**Work task**
From the entries that follow, copy each line containing the word "computer".

**Source data**

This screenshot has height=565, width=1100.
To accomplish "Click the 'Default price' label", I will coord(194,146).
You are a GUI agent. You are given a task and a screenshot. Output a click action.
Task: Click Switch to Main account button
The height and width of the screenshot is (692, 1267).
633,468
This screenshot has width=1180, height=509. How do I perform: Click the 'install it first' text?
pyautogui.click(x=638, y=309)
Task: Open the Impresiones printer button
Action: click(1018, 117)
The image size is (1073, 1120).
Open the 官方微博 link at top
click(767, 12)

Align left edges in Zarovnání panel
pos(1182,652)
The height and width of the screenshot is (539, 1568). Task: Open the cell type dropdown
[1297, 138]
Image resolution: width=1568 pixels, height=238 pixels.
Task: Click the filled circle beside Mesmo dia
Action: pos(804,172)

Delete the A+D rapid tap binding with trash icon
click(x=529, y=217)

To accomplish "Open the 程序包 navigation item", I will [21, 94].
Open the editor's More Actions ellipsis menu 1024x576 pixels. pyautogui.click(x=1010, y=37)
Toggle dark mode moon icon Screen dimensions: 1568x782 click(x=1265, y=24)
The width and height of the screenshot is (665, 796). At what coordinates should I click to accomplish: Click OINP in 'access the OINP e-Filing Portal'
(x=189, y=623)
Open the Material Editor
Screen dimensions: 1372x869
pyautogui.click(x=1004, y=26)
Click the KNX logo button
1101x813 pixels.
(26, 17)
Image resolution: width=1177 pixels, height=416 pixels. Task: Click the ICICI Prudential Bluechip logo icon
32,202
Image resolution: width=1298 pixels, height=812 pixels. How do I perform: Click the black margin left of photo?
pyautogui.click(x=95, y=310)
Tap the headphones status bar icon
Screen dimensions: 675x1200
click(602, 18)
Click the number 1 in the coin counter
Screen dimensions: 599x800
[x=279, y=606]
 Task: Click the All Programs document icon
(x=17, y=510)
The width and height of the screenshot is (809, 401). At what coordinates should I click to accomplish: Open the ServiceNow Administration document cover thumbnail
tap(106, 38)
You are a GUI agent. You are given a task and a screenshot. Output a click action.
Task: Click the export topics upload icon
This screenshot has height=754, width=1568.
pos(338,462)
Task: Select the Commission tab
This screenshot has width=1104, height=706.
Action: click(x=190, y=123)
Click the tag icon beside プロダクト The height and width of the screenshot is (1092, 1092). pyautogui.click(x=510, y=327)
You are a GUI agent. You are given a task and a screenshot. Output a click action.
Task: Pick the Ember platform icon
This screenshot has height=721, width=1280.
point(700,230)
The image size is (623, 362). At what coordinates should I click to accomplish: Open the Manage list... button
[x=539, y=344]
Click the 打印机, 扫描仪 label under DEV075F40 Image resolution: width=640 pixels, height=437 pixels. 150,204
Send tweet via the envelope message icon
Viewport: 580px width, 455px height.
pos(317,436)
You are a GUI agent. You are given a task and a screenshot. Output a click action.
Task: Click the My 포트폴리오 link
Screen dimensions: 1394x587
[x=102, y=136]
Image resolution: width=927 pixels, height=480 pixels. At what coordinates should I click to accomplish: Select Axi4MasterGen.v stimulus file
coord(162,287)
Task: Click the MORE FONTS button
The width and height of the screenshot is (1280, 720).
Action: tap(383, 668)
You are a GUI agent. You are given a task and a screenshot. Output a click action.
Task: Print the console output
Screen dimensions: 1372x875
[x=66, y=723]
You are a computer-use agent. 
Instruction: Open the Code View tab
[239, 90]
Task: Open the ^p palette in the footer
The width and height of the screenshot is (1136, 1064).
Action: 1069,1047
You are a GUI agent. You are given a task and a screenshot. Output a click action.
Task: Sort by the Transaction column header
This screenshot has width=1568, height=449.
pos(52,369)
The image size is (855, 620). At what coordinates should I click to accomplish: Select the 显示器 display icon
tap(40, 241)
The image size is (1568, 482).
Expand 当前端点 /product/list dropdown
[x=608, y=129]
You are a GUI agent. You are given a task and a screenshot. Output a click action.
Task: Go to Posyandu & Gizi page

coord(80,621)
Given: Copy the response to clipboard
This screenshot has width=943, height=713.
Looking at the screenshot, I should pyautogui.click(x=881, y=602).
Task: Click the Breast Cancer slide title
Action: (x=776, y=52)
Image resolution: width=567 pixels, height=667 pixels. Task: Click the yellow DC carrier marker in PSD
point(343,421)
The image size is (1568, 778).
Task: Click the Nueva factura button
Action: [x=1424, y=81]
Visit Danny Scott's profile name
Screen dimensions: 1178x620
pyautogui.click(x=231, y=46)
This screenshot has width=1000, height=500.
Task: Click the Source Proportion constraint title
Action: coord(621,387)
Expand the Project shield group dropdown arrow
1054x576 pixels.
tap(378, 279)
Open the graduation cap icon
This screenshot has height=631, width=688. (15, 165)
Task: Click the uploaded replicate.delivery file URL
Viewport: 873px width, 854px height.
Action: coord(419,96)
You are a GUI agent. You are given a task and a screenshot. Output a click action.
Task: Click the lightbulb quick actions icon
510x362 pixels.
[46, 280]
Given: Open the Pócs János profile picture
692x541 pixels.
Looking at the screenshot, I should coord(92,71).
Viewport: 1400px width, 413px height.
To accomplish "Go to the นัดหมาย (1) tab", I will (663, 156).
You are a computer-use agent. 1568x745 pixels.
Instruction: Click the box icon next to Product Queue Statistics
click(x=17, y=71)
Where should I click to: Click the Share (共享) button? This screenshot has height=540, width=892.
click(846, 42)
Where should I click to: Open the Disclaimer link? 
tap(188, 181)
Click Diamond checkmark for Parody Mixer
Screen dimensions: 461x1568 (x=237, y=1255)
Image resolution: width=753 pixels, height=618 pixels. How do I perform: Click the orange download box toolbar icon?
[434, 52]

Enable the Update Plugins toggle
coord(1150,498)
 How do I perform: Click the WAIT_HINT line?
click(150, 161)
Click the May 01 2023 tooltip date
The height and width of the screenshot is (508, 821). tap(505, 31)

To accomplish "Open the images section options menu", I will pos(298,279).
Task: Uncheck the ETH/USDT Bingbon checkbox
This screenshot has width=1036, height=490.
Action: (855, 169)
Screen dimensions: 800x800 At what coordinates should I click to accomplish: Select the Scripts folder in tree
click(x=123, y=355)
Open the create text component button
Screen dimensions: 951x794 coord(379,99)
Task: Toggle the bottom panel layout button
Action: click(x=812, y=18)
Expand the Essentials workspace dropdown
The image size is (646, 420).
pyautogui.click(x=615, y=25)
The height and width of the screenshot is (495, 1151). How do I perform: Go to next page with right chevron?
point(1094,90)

**Written reply**
You are a computer-use agent. 
You are a computer-use agent. 1568x745 pixels.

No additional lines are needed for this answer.